C’est une projection chiffrée, ambitieuse et sans précédent que vient de dévoiler la Présidence de la République de Guinée. Pour rompre durablement avec la précarité structurelle et accéder au statut de pays émergent, l’État guinéen devra consentir un effort financier colossal au cours des quinze prochaines années.
Cette vision stratégique a été détaillée par le Ministre secrétaire général et porte-parole de la Présidence, le Général Amara Camara, qui a insisté sur la nécessité d’un changement profond de méthode dans la conduite des politiques publiques. Au cœur de cette approche : la planification, la discipline budgétaire et la fin de l’improvisation dans l’action de l’État.
200 milliards de dollars pour changer de trajectoire
La question longtemps restée sans réponse — combien coûte réellement le développement de la Guinée ? — est désormais clairement chiffrée. Selon le Général Amara Camara, la transformation économique et sociale du pays exige un investissement global estimé à 200 milliards de dollars sur quinze ans.
« Pour les 15 prochaines années, pour que la Guinée sorte la tête de l’eau et devienne un pays émergent, elle a besoin de 200 milliards de dollars », a-t-il déclaré.
Ce montant, qui peut sembler vertigineux, traduit l’ampleur des défis à relever : infrastructures de base, énergie, transports, éducation, santé, industrialisation, valorisation des ressources minières, agriculture moderne et création massive d’emplois. Il reflète également la volonté des autorités de penser le développement non plus à court terme, mais dans une perspective structurante et durable.

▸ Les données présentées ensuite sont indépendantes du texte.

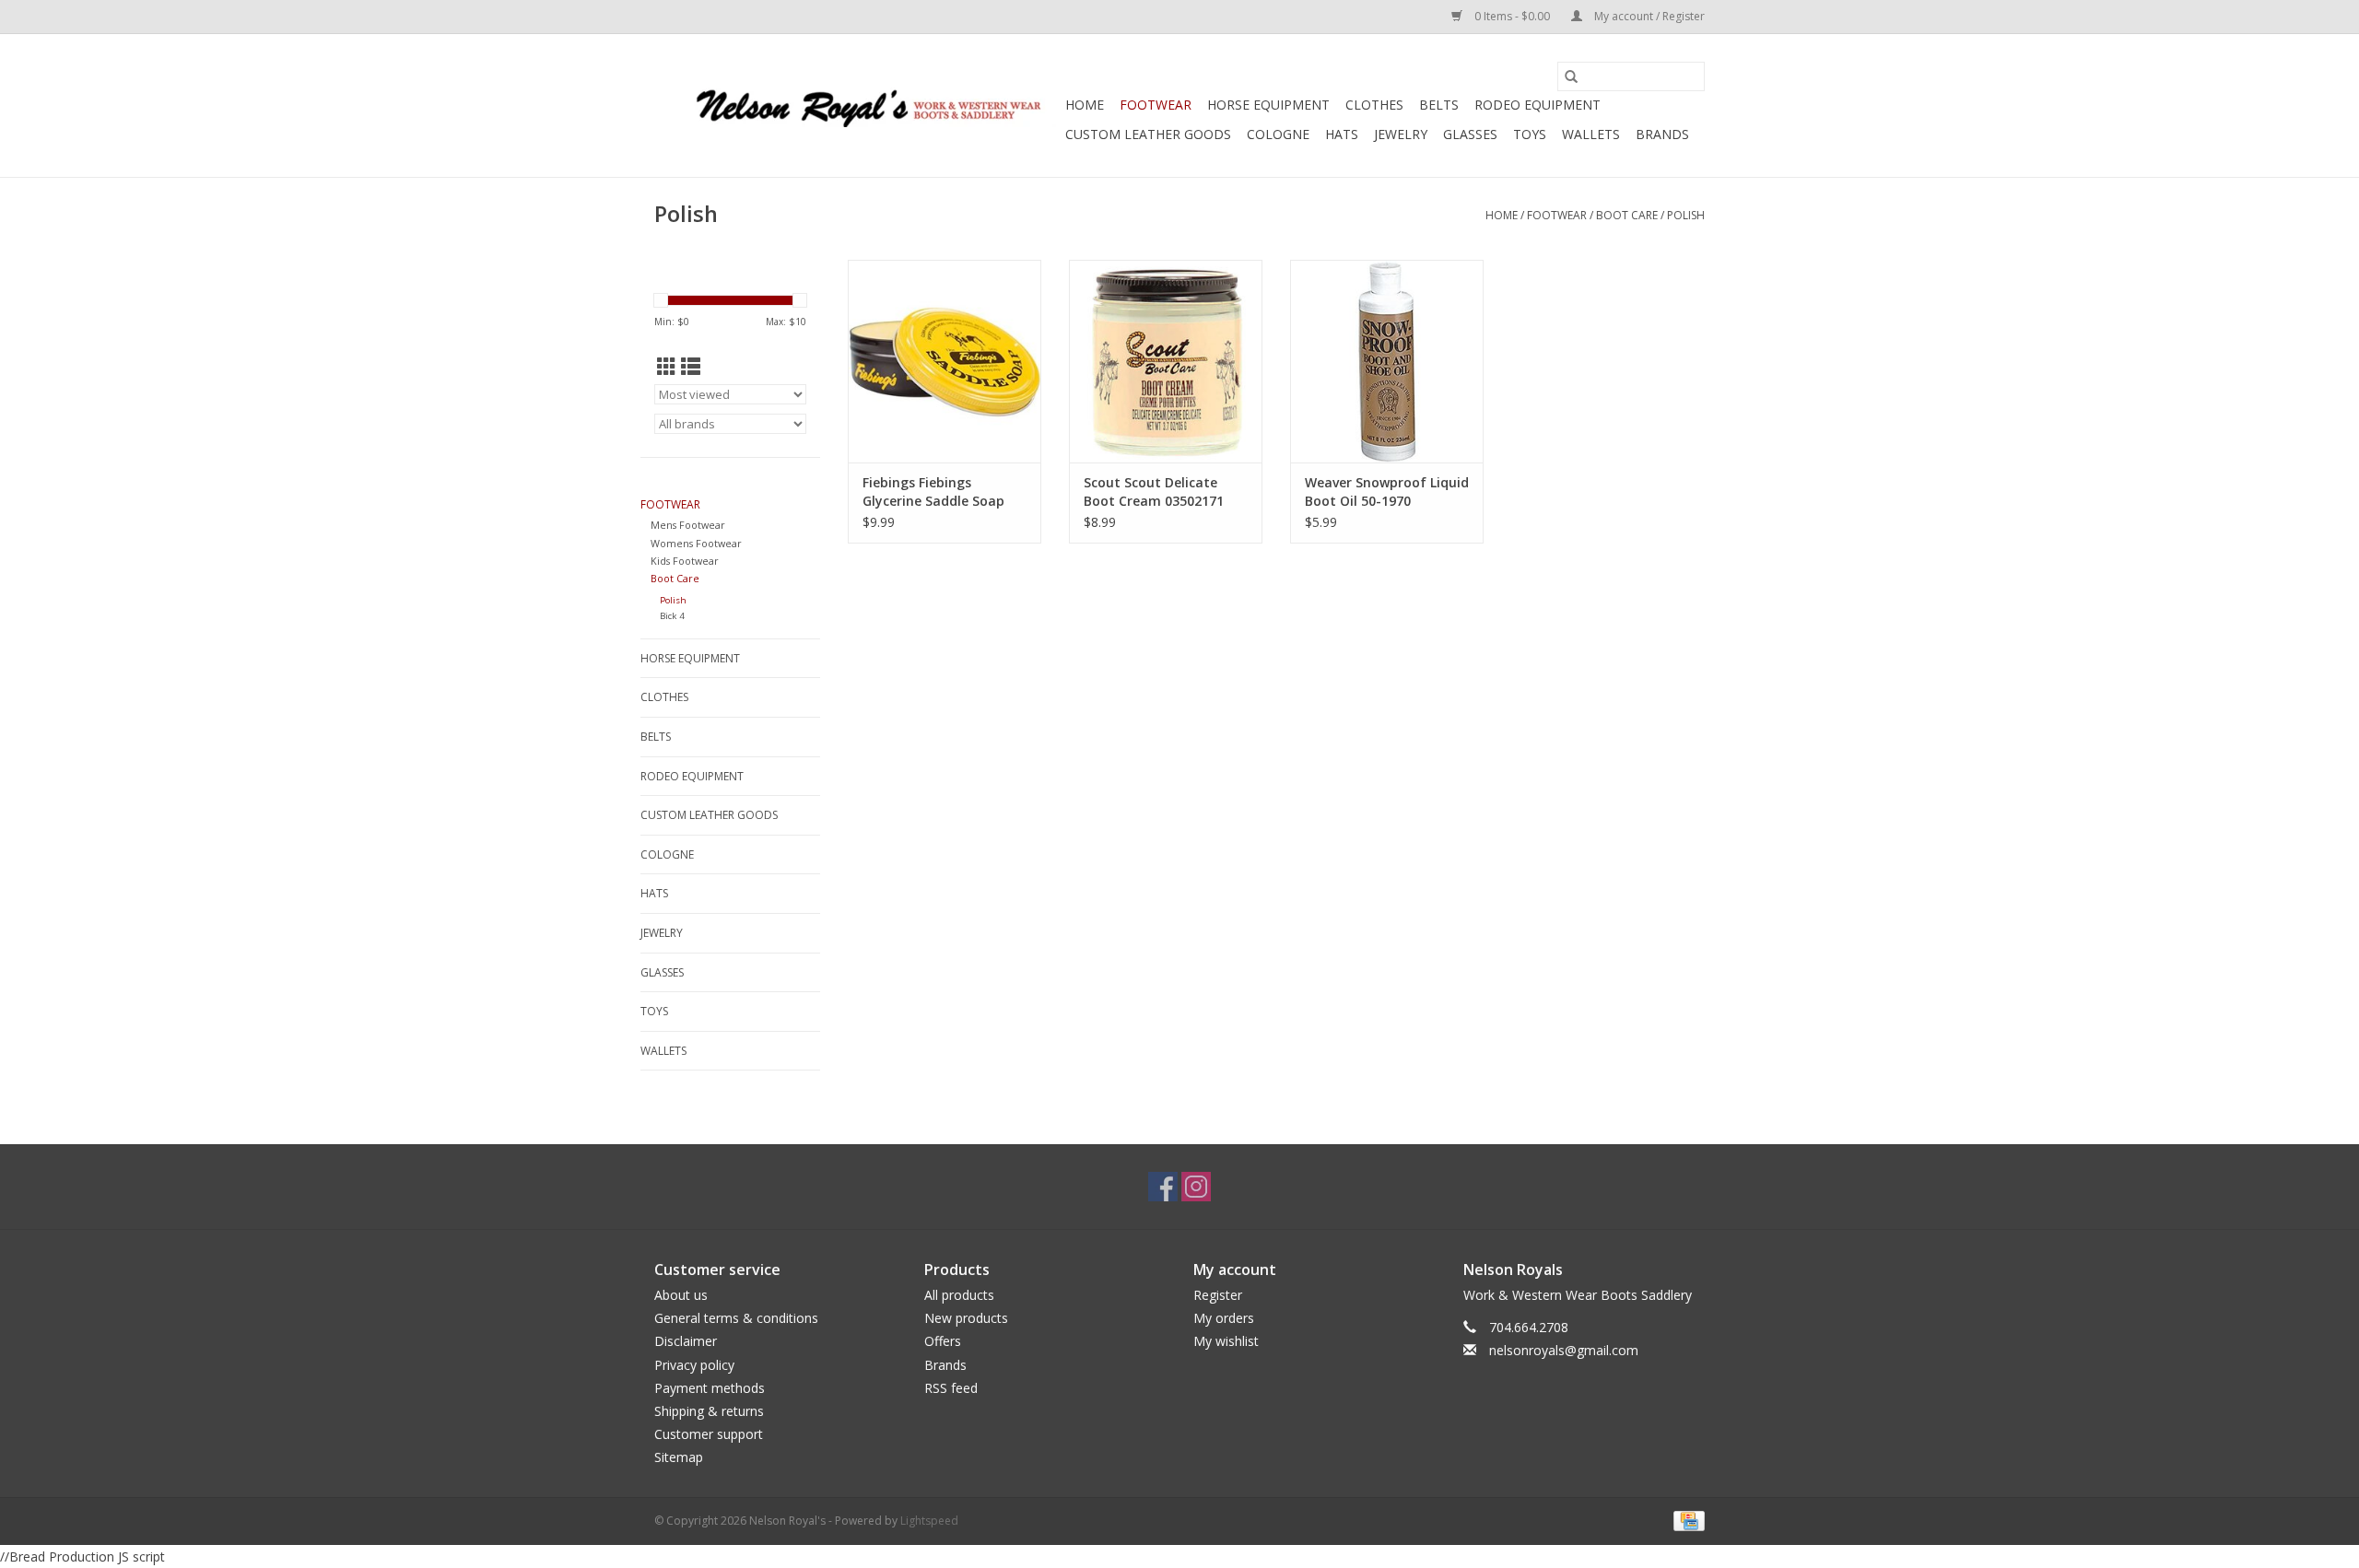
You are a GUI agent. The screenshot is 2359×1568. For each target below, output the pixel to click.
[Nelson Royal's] (857, 105)
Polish (1686, 215)
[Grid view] (666, 367)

Une planification par cycles de cinq ans
Consciente des risques liés à une gestion dispersée des investissements, la Présidence affirme que cette enveloppe ne sera pas engagée de manière désordonnée. La stratégie repose sur une programmation séquencée, découpée en trois cycles de cinq ans.

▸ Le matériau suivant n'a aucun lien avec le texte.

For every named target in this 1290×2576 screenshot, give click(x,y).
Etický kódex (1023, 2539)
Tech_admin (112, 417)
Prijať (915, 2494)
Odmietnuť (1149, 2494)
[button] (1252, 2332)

Cette méthode permet, selon le porte-parole de la Présidence, de hiérarchiser les priorités, d’évaluer régulièrement les résultats et d’ajuster les politiques publiques en fonction des performances observées.
« Chaque 5 années, on sait exactement ce dont nous avons besoin. Aujourd’hui, nous savons exactement, sur les 15 prochaines années, quels sont les grands projets auxquels la Guinée devra faire face », a-t-il précisé.
Cette approche tranche avec les pratiques antérieures, souvent marquées par l’urgence et le manque de continuité, et vise à instaurer une culture de résultats au sein de l’administration publique.
Pour accompagner cette vision à long terme, l’État guinéen entend moderniser son cadre budgétaire en adoptant le budget-programme, un outil largement utilisé dans les économies en transformation. Ce mécanisme lie directement les allocations financières à des objectifs précis, mesurables et évaluables.
« Pour être en phase avec cette vision, on va passer en budget-programme (…). Donc ça permet effectivement d’être cadré », explique le Général Camara.
Ce changement marque une rupture majeure : il vise à renforcer la transparence, améliorer l’efficacité de la dépense publique et aligner les ressources de l’État sur les priorités stratégiques nationales.
Sur le plan opérationnel, la Présidence annonce une réorganisation administrative d’envergure, inspirée du modèle de gouvernance mis en place autour du mégaprojet minier Simandou. L’objectif est d’assurer un suivi rigoureux, cohérent et centralisé des investissements publics.
« C’est à ce titre que le décret qui a créé l’unité de gestion du projet Simandou a été pris. Et dans chaque département, désormais, il y aura des unités de gestion de projet en harmonie avec le grand bureau de gestion du projet », a-t-il expliqué lors de l’émission L’Heure du Bilan sur la RTG.
Ces unités auront pour mission de planifier, coordonner, suivre et évaluer les projets sectoriels, réduisant ainsi les retards, les chevauchements et les gaspillages de ressources.
Pour la Présidence, le temps de la navigation à vue appartient désormais au passé. La doctrine affichée est claire : une vision définie, des priorités identifiées, des mécanismes de suivi établis.
« Tout est mis en chaîne, il suffit juste de faire la mise en œuvre », assure Amara Camara, avant de résumer l’esprit qui guide désormais l’action gouvernementale :
« On est en train de sortir des imprévus pour aller dans le concret. »
Reste désormais le défi central : la mobilisation effective des ressources, la constance dans l’exécution et la capacité de l’État à traduire cette ambition chiffrée en résultats tangibles pour les populations guinéennes.